Java: ChronicleMap, Part 2: Super RAM Maps
The standard Java Maps, such as the ubiquitous HashMap
, are ultimately limited by the available RAM. Read this article and learn how you can create Java Maps with virtually unlimited sizes even exceeding the target machine's RAM size.
The built-in Map implementations, such as HashMap
and ConcurrentHashMap
, work fine as long as they are relatively small. In all cases, they are limited by the available heap and, therefore, eventually the available RAM size. ChronicleMap
can store its contents in files, thereby circumventing this limitation, opening up for terabyte-sized mappings as shown in this second article in an article series about ChronicleMap
.
Read more about the fundamentals of ChronicleMap
in my first article.
File Mapping
Mapping of a file is made by invoking the createPersistedTo()
method on a ChronicleMap
builder as shown in the method below:
private static Map<Long, Point> createFileMapped() {
try {
return ChronicleMap
.of(Long.class, Point.class)
.averageValueSize(8)
.valueMarshaller(PointSerializer.getInstance())
.entries(10_000_000)
.createPersistedTo(new File("my-map"));
} catch (IOException ioe) {
throw new RuntimeException(ioe);
}
}
This will create a Map that will lay out its content in a memory-mapped file named "my-map" rather than in direct memory. The following example shows how we can create 10 million Point
objects and store them all in a file mapped map:
final Map<Long, Point> m3 = LongStream.range(0, 10_000_000)
.boxed()
.collect(
toMap(
Function.identity(),
FillMaps::pointFrom,
(u, v) -> {
throw new IllegalStateException();
},
FillMaps::createFileMapped
)
);
The following command shows the newly created file:
Pers-MacBook-Pro:target pemi$ ls -lart my-map
-rw-r--r-- 1 pemi staff 330305536 Jul 10 16:56 my-map
As can be seen, the file is about 33 MB, and thus, each entry occupies 33 bytes on average.
Persistence
When the JVM terminates, the mapped file is still there, making it easy to pick up a previously created map including its content. This works much like a rudimentary superfast database. Here is how we can start off from an existing file:
return ChronicleMap
.of(Long.class, Point.class)
.averageValueSize(8)
.valueMarshaller(PointSerializer.getInstance())
.entries(10_000_000)
.createOrRecoverPersistedTo(new File("my-map"));
The Map
will be available directly, including its previous content.

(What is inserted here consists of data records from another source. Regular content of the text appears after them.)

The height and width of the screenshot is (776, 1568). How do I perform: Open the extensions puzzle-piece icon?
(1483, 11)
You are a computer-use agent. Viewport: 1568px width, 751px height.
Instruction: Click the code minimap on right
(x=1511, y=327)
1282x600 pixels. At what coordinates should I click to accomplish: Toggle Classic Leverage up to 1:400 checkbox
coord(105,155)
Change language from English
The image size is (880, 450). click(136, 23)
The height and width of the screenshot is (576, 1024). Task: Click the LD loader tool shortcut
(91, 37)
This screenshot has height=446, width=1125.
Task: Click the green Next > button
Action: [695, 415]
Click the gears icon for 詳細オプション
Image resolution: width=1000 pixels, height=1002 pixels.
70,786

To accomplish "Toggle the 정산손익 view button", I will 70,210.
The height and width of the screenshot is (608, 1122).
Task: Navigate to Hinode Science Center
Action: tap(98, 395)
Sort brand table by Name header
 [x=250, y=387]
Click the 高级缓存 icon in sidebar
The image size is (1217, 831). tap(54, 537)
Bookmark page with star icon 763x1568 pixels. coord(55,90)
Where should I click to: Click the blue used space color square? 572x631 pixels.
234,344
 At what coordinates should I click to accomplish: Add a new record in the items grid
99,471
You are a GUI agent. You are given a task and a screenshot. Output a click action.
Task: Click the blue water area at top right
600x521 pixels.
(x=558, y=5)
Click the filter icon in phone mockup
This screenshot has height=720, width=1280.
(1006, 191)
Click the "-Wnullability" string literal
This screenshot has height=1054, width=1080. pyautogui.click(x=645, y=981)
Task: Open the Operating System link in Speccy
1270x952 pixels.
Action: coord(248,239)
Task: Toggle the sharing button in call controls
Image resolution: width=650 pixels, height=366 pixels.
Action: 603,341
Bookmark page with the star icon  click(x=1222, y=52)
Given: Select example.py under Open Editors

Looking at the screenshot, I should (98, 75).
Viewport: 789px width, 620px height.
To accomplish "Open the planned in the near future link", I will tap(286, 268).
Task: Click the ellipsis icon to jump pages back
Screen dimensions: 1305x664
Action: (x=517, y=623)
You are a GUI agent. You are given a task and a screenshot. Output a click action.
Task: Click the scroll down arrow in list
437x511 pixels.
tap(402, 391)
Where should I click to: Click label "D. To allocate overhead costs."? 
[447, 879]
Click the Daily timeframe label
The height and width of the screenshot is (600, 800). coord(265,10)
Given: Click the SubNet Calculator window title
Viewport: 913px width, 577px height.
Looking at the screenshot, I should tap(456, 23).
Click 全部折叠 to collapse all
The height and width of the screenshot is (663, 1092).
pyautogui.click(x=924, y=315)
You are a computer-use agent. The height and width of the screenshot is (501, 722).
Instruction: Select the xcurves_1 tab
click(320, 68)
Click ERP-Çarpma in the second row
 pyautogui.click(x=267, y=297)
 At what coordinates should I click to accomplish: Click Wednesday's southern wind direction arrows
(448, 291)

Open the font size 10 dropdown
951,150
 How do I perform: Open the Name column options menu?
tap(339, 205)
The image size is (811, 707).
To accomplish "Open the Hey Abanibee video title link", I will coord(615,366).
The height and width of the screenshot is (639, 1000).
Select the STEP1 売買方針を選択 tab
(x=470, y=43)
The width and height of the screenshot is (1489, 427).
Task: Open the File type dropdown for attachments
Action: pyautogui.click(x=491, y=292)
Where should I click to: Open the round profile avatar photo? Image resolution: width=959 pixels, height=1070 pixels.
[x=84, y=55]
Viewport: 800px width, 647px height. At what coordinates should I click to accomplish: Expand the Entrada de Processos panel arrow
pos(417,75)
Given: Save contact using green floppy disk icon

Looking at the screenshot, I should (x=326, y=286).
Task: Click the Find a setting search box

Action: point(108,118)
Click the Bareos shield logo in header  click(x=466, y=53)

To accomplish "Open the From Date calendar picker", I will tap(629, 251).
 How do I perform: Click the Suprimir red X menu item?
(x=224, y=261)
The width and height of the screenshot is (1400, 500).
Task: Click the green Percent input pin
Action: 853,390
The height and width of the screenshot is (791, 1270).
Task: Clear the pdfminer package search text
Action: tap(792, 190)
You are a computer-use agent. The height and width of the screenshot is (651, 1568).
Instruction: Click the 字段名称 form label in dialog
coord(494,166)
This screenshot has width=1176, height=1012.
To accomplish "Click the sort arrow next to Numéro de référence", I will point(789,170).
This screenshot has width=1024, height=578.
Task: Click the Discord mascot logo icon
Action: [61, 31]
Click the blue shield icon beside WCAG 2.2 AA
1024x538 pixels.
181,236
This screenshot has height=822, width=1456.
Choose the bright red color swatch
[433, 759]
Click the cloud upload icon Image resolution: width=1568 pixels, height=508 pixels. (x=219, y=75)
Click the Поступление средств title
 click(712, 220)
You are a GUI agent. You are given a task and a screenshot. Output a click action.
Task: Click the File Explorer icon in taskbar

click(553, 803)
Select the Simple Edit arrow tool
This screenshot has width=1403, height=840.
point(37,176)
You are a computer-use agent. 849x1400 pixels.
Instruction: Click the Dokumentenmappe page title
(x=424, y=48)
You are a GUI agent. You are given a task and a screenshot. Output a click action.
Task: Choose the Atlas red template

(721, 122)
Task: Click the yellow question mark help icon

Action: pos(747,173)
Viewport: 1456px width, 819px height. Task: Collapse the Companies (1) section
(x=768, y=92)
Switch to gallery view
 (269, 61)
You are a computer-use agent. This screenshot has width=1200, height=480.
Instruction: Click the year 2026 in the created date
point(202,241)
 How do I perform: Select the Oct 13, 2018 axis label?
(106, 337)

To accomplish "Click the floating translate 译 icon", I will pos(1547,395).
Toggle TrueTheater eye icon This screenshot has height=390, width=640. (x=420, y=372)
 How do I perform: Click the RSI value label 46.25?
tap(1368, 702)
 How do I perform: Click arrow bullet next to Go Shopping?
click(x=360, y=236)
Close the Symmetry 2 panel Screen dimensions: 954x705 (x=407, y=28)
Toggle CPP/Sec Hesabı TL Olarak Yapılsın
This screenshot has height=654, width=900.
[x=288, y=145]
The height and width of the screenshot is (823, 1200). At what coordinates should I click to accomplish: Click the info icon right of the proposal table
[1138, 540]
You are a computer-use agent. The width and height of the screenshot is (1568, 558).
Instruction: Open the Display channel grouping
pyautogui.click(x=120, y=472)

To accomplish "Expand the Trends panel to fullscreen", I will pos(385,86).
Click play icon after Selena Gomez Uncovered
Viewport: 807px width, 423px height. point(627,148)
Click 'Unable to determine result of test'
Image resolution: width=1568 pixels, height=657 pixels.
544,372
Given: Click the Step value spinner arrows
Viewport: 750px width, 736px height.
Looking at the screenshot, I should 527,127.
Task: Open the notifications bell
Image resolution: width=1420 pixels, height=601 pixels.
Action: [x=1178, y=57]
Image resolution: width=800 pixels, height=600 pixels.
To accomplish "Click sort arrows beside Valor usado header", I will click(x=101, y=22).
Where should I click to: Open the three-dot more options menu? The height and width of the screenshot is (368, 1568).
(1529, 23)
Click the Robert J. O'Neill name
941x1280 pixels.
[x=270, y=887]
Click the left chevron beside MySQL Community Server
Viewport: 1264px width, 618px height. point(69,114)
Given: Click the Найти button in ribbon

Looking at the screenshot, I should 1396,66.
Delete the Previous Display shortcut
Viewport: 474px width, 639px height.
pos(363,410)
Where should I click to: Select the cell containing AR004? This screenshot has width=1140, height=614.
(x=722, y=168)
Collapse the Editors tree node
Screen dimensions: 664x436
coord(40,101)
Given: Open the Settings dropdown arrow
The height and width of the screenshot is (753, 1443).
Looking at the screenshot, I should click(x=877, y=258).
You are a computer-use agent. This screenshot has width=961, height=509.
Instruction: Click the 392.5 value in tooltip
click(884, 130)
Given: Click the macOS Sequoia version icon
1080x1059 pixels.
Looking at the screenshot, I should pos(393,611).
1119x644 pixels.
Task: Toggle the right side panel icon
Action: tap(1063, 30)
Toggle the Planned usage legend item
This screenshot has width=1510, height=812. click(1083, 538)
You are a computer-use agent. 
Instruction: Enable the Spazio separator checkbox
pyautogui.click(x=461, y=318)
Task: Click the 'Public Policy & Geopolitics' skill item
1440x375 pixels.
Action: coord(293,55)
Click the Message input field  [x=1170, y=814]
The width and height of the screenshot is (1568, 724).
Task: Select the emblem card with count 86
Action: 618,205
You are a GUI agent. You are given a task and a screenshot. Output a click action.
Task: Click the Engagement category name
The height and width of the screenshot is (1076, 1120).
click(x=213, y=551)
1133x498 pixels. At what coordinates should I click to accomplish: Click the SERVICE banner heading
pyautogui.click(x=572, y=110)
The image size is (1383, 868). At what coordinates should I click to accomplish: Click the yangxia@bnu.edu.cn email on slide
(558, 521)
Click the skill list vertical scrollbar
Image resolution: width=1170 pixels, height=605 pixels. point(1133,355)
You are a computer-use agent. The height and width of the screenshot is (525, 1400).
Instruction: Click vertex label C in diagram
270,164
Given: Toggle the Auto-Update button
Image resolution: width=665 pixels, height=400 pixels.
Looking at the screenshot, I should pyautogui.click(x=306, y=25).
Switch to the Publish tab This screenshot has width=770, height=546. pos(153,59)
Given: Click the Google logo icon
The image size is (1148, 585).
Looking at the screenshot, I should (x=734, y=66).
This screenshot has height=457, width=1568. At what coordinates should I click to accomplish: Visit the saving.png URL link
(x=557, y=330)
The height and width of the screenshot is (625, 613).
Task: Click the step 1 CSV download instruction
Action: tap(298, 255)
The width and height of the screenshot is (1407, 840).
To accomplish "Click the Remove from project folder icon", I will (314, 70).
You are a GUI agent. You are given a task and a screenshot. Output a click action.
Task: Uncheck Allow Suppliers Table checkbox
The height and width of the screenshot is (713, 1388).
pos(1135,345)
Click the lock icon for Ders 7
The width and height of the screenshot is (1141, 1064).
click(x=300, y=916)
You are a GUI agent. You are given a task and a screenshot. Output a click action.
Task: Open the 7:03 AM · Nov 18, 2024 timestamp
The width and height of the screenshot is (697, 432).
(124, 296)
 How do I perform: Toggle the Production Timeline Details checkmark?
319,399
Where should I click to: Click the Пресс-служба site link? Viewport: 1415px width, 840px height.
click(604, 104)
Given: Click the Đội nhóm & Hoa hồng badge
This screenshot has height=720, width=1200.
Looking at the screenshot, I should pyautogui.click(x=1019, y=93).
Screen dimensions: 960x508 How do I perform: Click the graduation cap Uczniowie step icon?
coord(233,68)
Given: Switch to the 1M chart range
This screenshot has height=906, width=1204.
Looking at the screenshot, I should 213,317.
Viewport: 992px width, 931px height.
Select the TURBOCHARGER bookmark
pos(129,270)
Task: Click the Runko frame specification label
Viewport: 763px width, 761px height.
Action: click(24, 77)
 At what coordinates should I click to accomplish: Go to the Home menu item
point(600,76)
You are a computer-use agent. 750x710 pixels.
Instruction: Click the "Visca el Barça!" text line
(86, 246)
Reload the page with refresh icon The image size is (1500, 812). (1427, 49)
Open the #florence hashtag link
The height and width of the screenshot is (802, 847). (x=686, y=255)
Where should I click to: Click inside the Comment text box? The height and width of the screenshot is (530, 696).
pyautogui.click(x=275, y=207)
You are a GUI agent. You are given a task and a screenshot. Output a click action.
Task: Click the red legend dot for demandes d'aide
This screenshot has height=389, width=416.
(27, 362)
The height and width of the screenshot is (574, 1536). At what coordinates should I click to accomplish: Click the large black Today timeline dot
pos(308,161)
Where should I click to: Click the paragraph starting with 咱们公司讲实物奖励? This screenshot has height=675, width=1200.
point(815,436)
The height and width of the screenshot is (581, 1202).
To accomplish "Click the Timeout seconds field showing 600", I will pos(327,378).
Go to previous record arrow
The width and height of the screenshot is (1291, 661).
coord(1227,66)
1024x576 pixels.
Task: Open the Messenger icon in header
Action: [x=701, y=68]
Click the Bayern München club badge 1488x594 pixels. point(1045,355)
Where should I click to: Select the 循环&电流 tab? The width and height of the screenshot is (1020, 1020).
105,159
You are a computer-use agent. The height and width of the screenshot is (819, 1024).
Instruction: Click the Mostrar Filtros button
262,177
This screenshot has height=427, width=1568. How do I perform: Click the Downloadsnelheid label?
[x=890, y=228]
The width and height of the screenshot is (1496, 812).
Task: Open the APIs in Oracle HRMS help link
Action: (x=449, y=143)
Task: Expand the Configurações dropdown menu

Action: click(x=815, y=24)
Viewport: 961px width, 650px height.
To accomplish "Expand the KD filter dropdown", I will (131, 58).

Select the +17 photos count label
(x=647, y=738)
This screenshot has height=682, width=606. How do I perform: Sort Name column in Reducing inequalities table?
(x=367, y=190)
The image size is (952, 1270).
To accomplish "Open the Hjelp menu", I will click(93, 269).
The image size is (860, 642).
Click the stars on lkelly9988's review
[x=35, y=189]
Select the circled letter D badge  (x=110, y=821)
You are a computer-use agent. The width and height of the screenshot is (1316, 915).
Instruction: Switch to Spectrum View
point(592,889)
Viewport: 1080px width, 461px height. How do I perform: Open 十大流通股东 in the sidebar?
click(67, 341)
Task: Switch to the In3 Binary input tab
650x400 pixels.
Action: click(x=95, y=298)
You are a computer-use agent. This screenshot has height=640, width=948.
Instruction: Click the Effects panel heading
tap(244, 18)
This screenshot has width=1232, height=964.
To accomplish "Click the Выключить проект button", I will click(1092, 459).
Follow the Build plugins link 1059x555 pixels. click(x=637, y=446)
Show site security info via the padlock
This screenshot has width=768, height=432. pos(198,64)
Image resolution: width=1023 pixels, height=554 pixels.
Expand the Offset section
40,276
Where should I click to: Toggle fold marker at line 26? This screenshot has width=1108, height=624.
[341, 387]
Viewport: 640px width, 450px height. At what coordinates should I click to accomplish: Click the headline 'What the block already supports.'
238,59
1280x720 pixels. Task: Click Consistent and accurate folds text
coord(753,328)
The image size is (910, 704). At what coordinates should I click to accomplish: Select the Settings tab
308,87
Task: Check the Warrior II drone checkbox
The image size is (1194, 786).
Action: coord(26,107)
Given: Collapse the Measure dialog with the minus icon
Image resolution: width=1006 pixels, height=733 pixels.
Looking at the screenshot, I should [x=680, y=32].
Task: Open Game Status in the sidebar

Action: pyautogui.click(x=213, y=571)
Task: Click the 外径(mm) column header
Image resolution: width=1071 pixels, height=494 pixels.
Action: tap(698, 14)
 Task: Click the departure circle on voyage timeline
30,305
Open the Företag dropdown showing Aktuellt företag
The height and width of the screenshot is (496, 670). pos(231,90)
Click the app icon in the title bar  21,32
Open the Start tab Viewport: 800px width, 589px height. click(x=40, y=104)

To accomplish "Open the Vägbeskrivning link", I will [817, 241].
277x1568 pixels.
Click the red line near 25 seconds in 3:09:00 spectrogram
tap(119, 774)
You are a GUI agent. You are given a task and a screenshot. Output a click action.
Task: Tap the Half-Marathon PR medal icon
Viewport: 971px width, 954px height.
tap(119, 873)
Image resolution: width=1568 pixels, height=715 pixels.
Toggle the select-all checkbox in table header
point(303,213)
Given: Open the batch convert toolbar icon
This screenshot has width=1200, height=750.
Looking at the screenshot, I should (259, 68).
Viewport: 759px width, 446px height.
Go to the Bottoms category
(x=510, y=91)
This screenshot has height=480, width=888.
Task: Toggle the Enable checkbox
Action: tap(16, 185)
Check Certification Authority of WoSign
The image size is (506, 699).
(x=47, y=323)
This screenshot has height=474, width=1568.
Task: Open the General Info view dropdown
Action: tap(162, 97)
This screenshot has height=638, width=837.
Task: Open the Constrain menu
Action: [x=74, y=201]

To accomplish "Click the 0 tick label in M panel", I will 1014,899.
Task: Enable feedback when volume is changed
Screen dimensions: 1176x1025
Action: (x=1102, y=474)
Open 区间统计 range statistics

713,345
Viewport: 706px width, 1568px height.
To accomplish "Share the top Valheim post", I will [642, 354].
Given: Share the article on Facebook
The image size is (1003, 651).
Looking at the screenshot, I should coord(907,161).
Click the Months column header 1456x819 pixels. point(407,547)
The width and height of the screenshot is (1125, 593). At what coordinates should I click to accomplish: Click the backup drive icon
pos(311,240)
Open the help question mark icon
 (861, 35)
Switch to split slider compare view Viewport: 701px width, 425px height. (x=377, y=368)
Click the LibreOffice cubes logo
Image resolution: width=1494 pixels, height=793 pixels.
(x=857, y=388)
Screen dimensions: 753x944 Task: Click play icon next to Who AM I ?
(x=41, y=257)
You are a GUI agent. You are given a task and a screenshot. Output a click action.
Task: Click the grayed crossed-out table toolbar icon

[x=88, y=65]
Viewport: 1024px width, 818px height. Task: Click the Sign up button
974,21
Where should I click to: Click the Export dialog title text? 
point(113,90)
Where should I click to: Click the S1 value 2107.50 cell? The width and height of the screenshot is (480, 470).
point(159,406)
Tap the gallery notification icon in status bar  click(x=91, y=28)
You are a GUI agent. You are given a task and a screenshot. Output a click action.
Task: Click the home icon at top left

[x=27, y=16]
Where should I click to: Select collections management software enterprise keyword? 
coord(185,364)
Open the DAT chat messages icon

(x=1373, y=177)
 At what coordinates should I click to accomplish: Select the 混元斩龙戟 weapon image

Java Map Exceeding RAM Limit
One interesting aspect of memory-mapped files is that they can exceed both the heap and RAM limits. The file mapping logic will make sure that the parts being currently used are loaded into RAM on demand. The mapping logic will also retain recent portions of accessed mapped memory in physical memory to improve performance. This occurs behind-the-scenes and need not be managed by the application itself.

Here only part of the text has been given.